11. Entire Agreement. This Agreement sets forth the entire agreement and understanding of the parties with respect to the subject matter hereof and supersedes all prior promises or agreements made by, to, or between the parties, whether oral or written with respect to the subject matter hereof, including the Employment Agreement (other than as specifically provided herein) and the Bank Agreement. This Agreement may not be amended except by a writing signed by all parties. There are no other promises, agreements, or commitments made by, to, or between the parties, other than those set forth in the written text of this Agreement.

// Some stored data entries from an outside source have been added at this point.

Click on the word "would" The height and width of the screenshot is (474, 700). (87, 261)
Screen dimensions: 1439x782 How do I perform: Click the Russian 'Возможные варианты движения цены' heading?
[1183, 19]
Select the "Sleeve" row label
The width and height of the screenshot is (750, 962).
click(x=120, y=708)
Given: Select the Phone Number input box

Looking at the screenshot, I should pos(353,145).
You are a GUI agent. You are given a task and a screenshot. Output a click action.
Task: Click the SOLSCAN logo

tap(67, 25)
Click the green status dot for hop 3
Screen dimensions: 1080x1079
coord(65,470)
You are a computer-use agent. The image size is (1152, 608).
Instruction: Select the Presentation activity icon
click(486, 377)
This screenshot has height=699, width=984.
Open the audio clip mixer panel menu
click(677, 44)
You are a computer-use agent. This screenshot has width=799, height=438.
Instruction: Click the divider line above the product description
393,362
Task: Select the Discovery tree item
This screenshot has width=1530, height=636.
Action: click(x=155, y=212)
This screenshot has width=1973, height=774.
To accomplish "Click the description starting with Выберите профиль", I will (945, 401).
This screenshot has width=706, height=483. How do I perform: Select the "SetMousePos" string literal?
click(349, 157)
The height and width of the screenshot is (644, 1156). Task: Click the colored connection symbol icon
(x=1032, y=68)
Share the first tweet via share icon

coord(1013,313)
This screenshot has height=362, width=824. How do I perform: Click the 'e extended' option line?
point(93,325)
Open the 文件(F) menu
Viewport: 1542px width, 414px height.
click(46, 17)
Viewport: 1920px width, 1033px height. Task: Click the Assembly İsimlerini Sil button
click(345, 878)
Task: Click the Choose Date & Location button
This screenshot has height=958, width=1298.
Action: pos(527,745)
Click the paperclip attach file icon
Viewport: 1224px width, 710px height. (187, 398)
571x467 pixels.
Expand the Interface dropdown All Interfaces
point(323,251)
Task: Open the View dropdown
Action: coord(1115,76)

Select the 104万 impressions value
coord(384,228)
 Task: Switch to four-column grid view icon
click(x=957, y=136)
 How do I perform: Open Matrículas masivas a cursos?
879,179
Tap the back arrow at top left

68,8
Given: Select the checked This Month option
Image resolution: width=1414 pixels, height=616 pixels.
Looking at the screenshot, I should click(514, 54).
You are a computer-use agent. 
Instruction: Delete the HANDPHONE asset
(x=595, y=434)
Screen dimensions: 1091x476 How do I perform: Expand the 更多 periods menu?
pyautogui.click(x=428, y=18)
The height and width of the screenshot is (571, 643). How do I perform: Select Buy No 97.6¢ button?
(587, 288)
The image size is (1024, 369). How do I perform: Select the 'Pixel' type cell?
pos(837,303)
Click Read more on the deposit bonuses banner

12. Applicable Law. This Agreement shall be construed, interpreted, and applied in accordance with the law of the State of Missouri without regard to principles of conflict of laws.
13. No Transfer by Executive. The Executive represents and warrants that he has not sold, assigned, transferred, conveyed or otherwise disposed of to any third party, by operation of law or otherwise, any action, cause of action, suit, debt, obligations, account, contract, agreement, covenant, guarantee, controversy, judgment, damage, claim, counterclaim, liability or demand of any nature whatsoever relating to any matter covered by this Agreement. This Agreement is personal to the Executive and he may not assign, pledge, delegate or otherwise transfer any of his rights, obligations or duties under this Agreement.
14. Dispute Resolution; Expenses.
a. The parties hereto may attempt to resolve any dispute hereunder informally via mediation or other means. Otherwise, any controversy or claim arising out of or relating to this Agreement, or any breach thereof, will be adjudicated only by arbitration in accordance with the Commercial Arbitration Rules of the American Arbitration Association (except that the decision of the arbitrator(s) must not be a compromise but must be the adoption of the submission by one of the parties), and judgment upon such award rendered by the arbitrator may be entered in any court having jurisdiction thereof. The arbitration will be held in St. Louis, Missouri, or such other place as may be agreed upon at the time by the parties to the arbitration.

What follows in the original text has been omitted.